Return the material from the line with "1568x647 pixels." to the line with "Image resolution: width=960", including both of those lines, reproduced word for word.
=-=-=
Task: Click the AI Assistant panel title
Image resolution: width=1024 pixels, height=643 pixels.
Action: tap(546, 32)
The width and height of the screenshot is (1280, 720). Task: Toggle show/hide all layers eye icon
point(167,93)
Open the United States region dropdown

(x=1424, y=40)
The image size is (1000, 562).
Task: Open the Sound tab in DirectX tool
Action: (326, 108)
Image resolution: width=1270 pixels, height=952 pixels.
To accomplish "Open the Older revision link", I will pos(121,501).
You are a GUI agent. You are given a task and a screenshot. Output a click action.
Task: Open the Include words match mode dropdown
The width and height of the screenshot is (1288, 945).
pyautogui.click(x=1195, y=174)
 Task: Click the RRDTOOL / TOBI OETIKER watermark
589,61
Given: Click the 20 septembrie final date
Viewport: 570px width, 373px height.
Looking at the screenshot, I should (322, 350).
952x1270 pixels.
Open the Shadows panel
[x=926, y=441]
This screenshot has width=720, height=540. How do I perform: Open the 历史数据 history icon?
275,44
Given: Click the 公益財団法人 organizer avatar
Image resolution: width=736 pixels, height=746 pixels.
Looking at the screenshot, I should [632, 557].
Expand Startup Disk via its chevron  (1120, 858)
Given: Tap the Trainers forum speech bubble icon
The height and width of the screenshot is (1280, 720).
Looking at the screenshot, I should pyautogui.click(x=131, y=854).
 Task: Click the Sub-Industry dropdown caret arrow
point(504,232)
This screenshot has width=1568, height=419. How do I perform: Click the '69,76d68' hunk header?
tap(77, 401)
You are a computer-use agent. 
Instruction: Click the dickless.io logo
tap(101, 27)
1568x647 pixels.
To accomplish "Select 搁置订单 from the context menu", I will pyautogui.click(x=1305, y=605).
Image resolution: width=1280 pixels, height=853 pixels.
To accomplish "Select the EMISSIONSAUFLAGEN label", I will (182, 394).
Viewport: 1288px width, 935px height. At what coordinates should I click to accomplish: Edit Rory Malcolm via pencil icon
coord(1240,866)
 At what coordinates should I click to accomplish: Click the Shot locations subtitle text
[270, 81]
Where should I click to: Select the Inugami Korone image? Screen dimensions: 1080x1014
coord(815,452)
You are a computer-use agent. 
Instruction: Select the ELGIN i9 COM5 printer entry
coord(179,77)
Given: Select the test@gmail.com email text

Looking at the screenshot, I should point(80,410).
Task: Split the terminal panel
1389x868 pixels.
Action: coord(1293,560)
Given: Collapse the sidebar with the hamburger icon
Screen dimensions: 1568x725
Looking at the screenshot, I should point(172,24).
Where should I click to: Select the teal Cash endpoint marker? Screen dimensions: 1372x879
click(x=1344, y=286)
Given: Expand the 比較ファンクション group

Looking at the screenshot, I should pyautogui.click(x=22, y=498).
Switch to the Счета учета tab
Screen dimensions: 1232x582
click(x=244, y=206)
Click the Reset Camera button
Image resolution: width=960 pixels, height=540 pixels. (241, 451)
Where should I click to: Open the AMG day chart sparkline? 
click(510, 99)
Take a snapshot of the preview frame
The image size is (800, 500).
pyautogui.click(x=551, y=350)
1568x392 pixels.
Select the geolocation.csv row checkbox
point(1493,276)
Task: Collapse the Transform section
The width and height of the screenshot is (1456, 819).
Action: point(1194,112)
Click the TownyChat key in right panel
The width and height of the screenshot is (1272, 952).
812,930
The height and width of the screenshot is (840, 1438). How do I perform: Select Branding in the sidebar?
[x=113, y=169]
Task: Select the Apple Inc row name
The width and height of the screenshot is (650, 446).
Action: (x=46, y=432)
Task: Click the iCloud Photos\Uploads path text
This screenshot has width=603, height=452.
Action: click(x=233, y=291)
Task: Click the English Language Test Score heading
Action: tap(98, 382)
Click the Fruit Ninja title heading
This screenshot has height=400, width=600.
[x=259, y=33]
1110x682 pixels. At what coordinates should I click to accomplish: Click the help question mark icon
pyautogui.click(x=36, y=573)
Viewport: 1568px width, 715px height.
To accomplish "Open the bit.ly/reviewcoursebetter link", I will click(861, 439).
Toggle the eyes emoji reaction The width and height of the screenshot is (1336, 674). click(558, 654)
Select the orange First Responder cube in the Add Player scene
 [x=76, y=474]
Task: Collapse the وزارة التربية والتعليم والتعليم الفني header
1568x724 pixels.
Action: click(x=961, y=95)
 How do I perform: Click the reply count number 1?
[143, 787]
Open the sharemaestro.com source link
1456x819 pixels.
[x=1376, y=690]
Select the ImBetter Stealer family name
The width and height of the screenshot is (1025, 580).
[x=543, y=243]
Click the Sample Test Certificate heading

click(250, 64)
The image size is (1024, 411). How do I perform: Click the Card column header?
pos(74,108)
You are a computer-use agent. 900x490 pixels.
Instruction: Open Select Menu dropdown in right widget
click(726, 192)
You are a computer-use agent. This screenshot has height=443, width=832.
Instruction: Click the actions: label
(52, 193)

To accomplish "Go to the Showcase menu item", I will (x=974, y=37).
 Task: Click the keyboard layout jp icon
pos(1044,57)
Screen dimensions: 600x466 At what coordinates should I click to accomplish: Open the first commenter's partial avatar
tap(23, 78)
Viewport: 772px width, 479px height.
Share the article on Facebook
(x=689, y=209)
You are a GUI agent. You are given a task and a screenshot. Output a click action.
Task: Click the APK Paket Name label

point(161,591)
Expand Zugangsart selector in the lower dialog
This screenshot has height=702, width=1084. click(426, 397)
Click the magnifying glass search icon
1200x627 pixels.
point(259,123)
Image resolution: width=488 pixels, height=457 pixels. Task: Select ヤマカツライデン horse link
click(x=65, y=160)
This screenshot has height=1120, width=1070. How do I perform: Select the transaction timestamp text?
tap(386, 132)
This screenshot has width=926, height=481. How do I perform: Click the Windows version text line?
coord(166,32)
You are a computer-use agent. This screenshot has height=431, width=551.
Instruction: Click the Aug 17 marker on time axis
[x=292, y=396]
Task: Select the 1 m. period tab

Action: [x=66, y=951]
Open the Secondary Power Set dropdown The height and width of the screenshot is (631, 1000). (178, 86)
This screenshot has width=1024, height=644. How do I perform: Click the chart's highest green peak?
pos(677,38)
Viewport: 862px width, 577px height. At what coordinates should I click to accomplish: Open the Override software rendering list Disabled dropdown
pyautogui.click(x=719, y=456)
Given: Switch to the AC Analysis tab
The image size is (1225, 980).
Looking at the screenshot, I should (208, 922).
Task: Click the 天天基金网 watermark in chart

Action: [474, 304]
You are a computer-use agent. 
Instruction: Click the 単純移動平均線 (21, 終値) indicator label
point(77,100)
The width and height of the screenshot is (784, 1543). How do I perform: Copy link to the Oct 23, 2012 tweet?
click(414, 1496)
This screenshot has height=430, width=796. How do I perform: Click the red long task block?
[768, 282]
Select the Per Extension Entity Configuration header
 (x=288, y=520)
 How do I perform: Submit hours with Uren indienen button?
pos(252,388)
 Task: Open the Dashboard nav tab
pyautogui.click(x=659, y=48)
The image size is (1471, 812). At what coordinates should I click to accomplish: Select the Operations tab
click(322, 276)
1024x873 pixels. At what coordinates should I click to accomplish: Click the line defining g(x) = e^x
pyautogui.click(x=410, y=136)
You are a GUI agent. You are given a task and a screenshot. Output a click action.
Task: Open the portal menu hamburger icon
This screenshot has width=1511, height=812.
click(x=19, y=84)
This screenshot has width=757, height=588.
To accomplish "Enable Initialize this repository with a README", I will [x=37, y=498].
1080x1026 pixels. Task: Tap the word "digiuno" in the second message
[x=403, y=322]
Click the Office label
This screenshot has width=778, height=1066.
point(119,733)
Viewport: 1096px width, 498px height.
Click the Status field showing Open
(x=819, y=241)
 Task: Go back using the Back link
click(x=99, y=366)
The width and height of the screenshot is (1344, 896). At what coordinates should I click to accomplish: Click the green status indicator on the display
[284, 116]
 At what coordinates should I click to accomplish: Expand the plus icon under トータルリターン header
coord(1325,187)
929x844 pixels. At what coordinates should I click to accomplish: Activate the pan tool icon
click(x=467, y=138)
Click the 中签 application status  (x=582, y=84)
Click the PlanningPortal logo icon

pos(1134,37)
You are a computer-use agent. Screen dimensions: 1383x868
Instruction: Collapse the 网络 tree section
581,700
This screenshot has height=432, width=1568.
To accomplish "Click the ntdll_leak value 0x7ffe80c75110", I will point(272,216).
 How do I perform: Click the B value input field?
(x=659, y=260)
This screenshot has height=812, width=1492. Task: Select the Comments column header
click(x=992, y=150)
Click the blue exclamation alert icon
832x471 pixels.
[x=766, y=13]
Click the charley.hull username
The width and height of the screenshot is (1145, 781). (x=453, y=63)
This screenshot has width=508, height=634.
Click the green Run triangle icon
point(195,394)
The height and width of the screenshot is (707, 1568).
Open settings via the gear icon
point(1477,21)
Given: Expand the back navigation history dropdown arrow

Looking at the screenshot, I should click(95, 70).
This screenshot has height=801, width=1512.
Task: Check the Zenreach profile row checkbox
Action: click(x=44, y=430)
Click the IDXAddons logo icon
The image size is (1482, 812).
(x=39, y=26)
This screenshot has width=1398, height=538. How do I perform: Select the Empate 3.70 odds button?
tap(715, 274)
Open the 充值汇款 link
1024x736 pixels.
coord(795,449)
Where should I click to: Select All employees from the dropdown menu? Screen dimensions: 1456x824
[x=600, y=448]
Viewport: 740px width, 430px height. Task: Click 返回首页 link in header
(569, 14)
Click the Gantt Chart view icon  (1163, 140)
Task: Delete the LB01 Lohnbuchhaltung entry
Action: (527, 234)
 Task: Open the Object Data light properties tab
=-=-=
OUTPUT OF THE EXERCISE
1568x647 pixels.
To accomplish "Select 搁置订单 from the context menu", I will pyautogui.click(x=1305, y=605).
Image resolution: width=1280 pixels, height=853 pixels.
To accomplish "Select the EMISSIONSAUFLAGEN label", I will (182, 394).
Viewport: 1288px width, 935px height. At what coordinates should I click to accomplish: Edit Rory Malcolm via pencil icon
coord(1240,866)
 At what coordinates should I click to accomplish: Click the Shot locations subtitle text
[270, 81]
Where should I click to: Select the Inugami Korone image? Screen dimensions: 1080x1014
coord(815,452)
You are a computer-use agent. 
Instruction: Select the ELGIN i9 COM5 printer entry
coord(179,77)
Given: Select the test@gmail.com email text

Looking at the screenshot, I should point(80,410).
Task: Split the terminal panel
1389x868 pixels.
Action: coord(1293,560)
Given: Collapse the sidebar with the hamburger icon
Screen dimensions: 1568x725
Looking at the screenshot, I should point(172,24).
Where should I click to: Select the teal Cash endpoint marker? Screen dimensions: 1372x879
click(x=1344, y=286)
Given: Expand the 比較ファンクション group

Looking at the screenshot, I should pyautogui.click(x=22, y=498).
Switch to the Счета учета tab
Screen dimensions: 1232x582
click(x=244, y=206)
Click the Reset Camera button
Image resolution: width=960 pixels, height=540 pixels. (241, 451)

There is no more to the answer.